This Cranberry Red Wine Sauce is a tasty mix of tart cranberries and rich red wine. It’s perfect for adding a splash of flavor to meats or even drizzling over desserts!
I love how easy this sauce is to make—just simmer the ingredients, and it’s ready in no time. It’s like adding a gourmet touch without all the fuss! 🍷
Key Ingredients & Substitutions
Cranberries: Fresh cranberries are best for this sauce, but frozen ones work just as well. They might take a little longer to cook, but the flavor is still great.
Red Wine: For a nice touch, use a dry red wine like Cabernet Sauvignon or Merlot. If you prefer non-alcoholic options, consider using grape juice or cranberry juice mixed with a bit of vinegar for acidity.
Sweetener: Granulated sugar is common, but you can substitute honey, maple syrup, or brown sugar if you want a different flavor. Adjust based on how sweet you like your sauce.
Rosemary: Fresh rosemary adds a great herbal note. If you don’t have it, you can use thyme or sage instead, or simply leave it out if you prefer a simpler flavor.
How Do You Ensure Your Sauce Thickens Properly?
Thickening the sauce is key for that perfect texture. The cranberries naturally break down while cooking, but here are steps to help:
- Keep the heat low while simmering, so the sauce doesn’t burn.
- Stir occasionally to prevent sticking and ensure even cooking.
- Let it cool slightly before serving — it will thicken more as it sits.
If it doesn’t thicken enough, you can cook it a bit longer or add a cornstarch slurry (1 tsp cornstarch mixed with 1 tbsp of cold water) to help it along.

How to Make Cranberry Red Wine Sauce
Ingredients You’ll Need:
- 12 oz (340 g) fresh or frozen cranberries
- 1 cup (240 ml) red wine (choose a dry red wine like Cabernet Sauvignon or Merlot)
- 1/2 cup (120 ml) water or fresh orange juice
- 3/4 cup (150 g) granulated sugar (adjust to taste)
- 1-2 sprigs fresh rosemary
- 1 cinnamon stick (optional)
- Zest of 1 orange
- 1 tsp lemon juice
- Pinch of salt
How Much Time Will You Need?
This delicious sauce takes about 10 minutes to prep and 20 minutes to cook, for a total of about 30 minutes from start to finish. You’ll end up with a scrumptious sauce perfect for adding a flavorful touch to your dishes!
Step-by-Step Instructions:
1. Start by Preparing the Base:
In a medium saucepan, mix together the red wine, water (or orange juice), and granulated sugar. Stir well to dissolve the sugar, and bring the mixture to a gentle boil over medium heat. Keep stirring occasionally to make sure everything is well combined.

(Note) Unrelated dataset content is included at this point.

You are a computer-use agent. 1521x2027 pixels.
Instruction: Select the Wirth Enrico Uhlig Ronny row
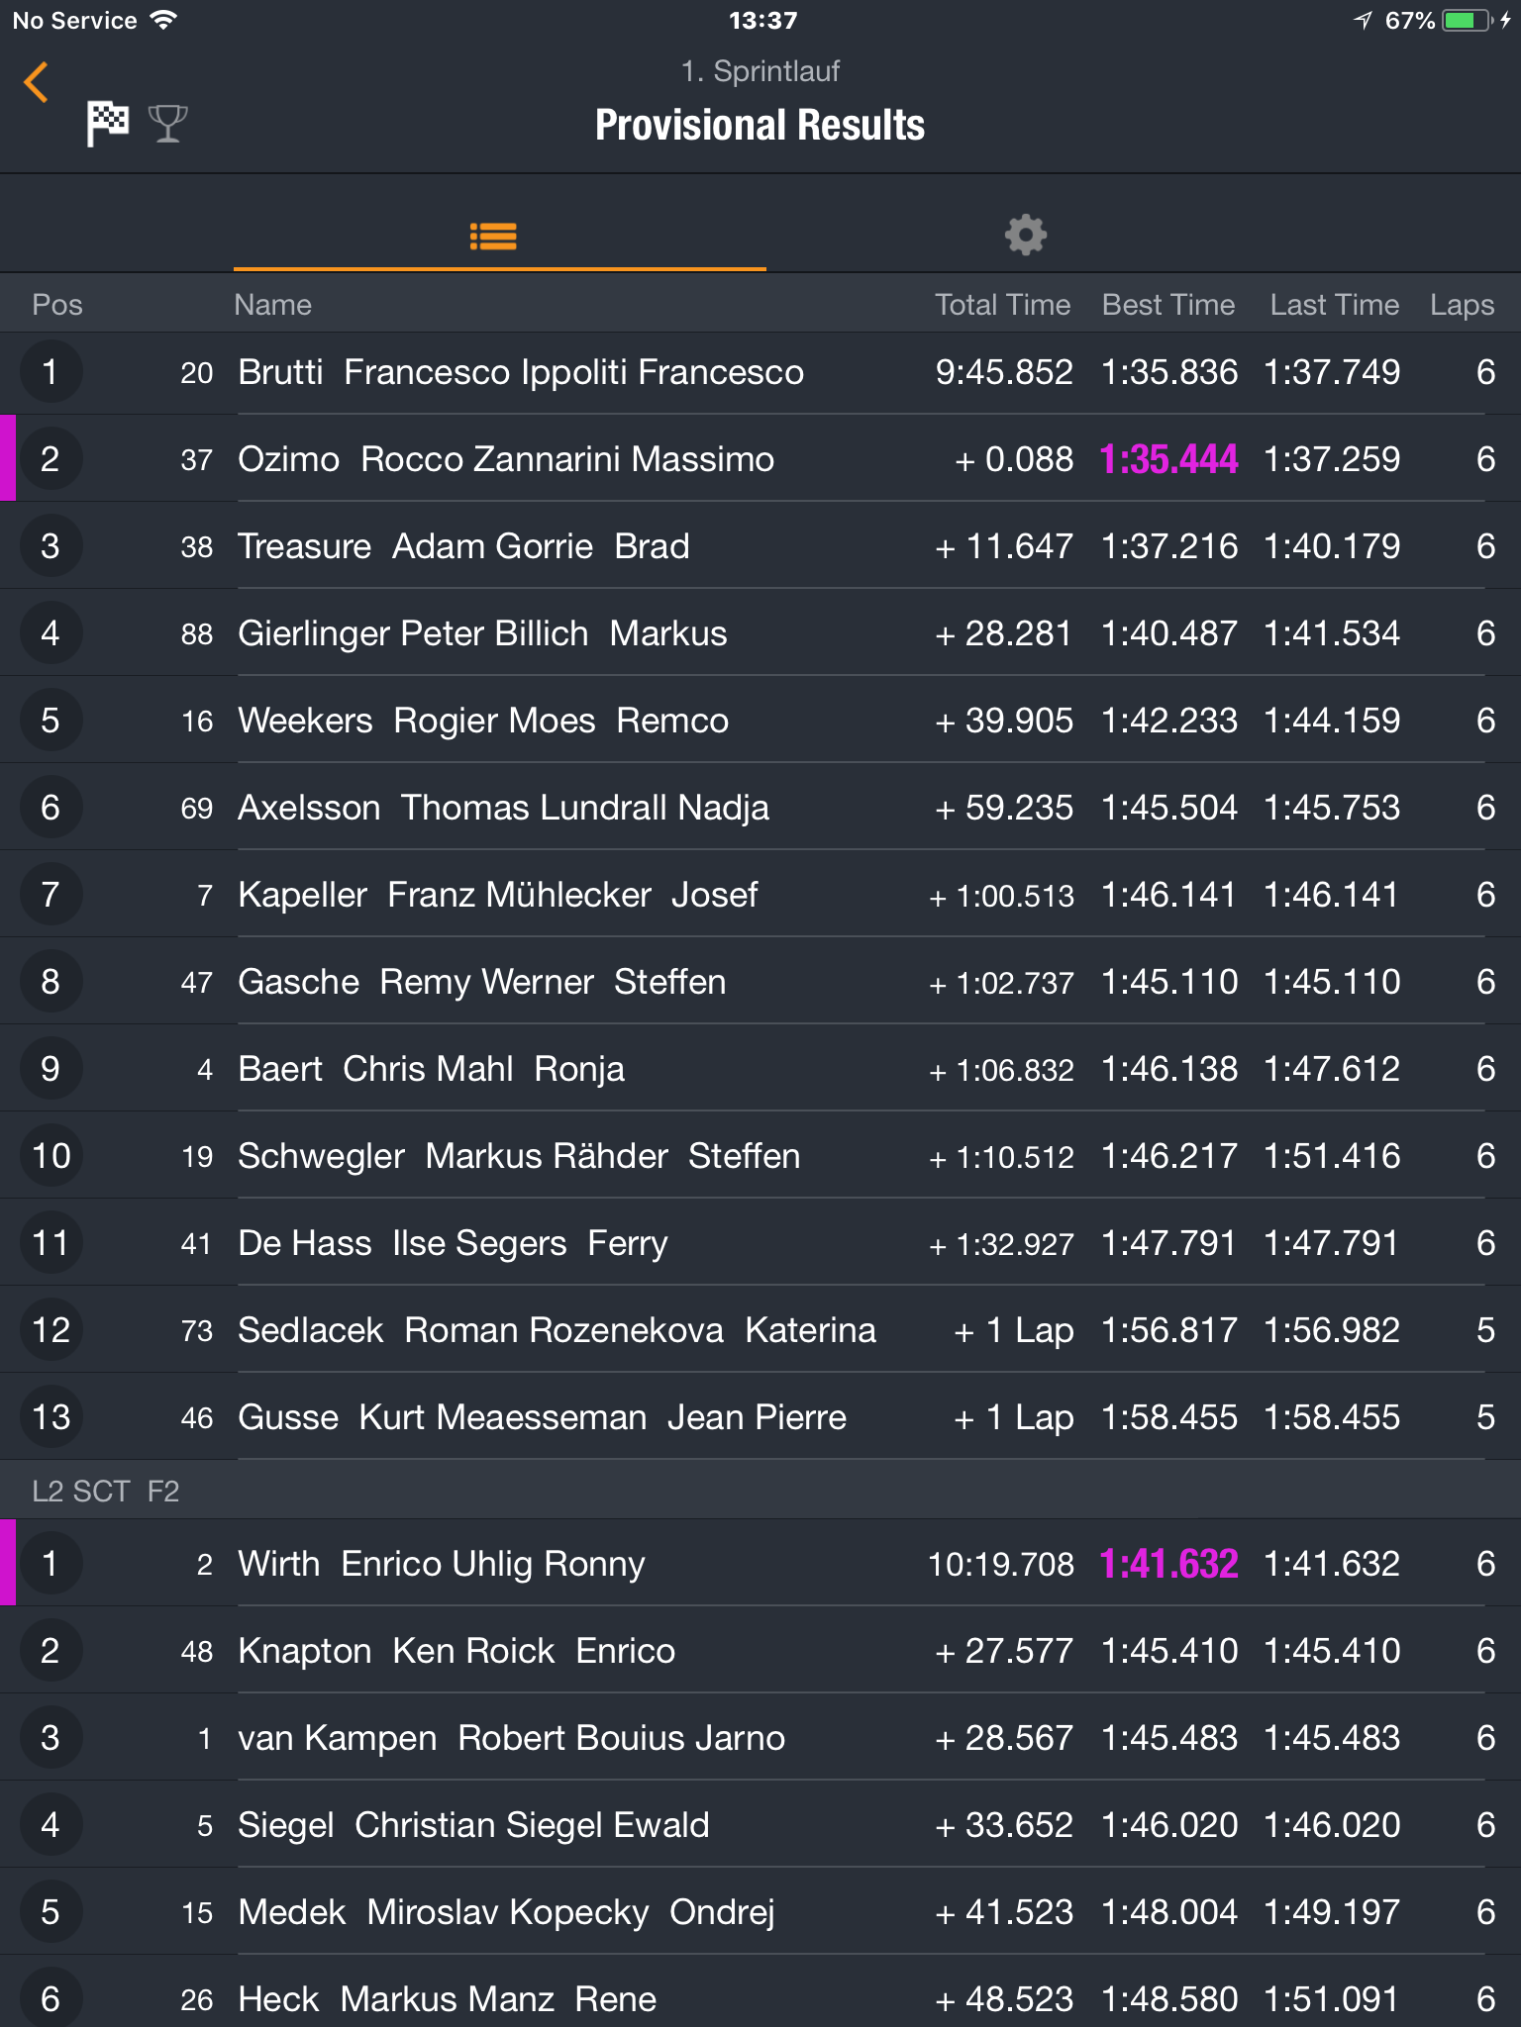[x=761, y=1564]
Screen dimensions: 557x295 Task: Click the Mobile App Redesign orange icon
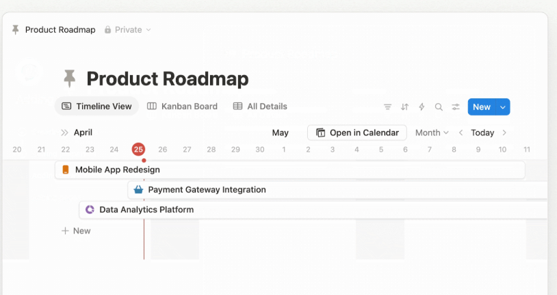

2. Add The Cranberries and Flavorings:
Once the mixture is boiling, add the fresh or frozen cranberries, rosemary sprigs, cinnamon stick (if using), and the zest of the orange into the saucepan. This will all cook together and create a beautiful aroma!
3. Simmer to Thicken:
Now, reduce the heat to low and let it simmer uncovered for about 15-20 minutes. Stir it occasionally. As the cranberries cook, they will pop and turn into a thick, rich sauce.
4. Final Touches:
When the sauce has thickened to your liking, remove the rosemary sprigs and cinnamon stick. Add the lemon juice and a pinch of salt, stirring to combine everything nicely.
5. Adjust Sweetness and Cool:
Taste your sauce and see if it needs more sweetness. If you want it sweeter, feel free to add more sugar! Let the sauce cool slightly; it will continue to thicken more as it cools off.
6. Serve and Enjoy:
Serve this vibrant sauce warm or at room temperature alongside roasted meats such as turkey, chicken, pork, or beef. It can also be a delightful topping for desserts or served with cheese. Enjoy the burst of flavors!
And there you have it—a lovely, homemade Cranberry Red Wine Sauce that’s sure to impress!
Can I Use Frozen Cranberries Instead of Fresh?
Absolutely! Frozen cranberries work just as well in this recipe. There’s no need to thaw them beforehand; they will break down and pop while cooking, just like fresh ones.
What Should I Do If the Sauce is Too Thin?
If your sauce isn’t thickening as desired, continue to simmer it for a bit longer, allowing more moisture to evaporate. Alternatively, you can mix 1 teaspoon of cornstarch with 1 tablespoon of cold water, then stir it into the sauce and bring it back to a boil until thickened.
How to Store Leftover Sauce?
Store any leftover sauce in an airtight container in the refrigerator for up to a week. To reheat, simply warm it gently on the stove or in the microwave, stirring occasionally. It can also be served cold or at room temperature!
Can I Make This Sauce Ahead of Time?
Yes, you can prepare this sauce in advance! Make it up to 2 days ahead of time and refrigerate. Just give it a quick reheat before serving, adding a splash of water or wine if it has thickened too much.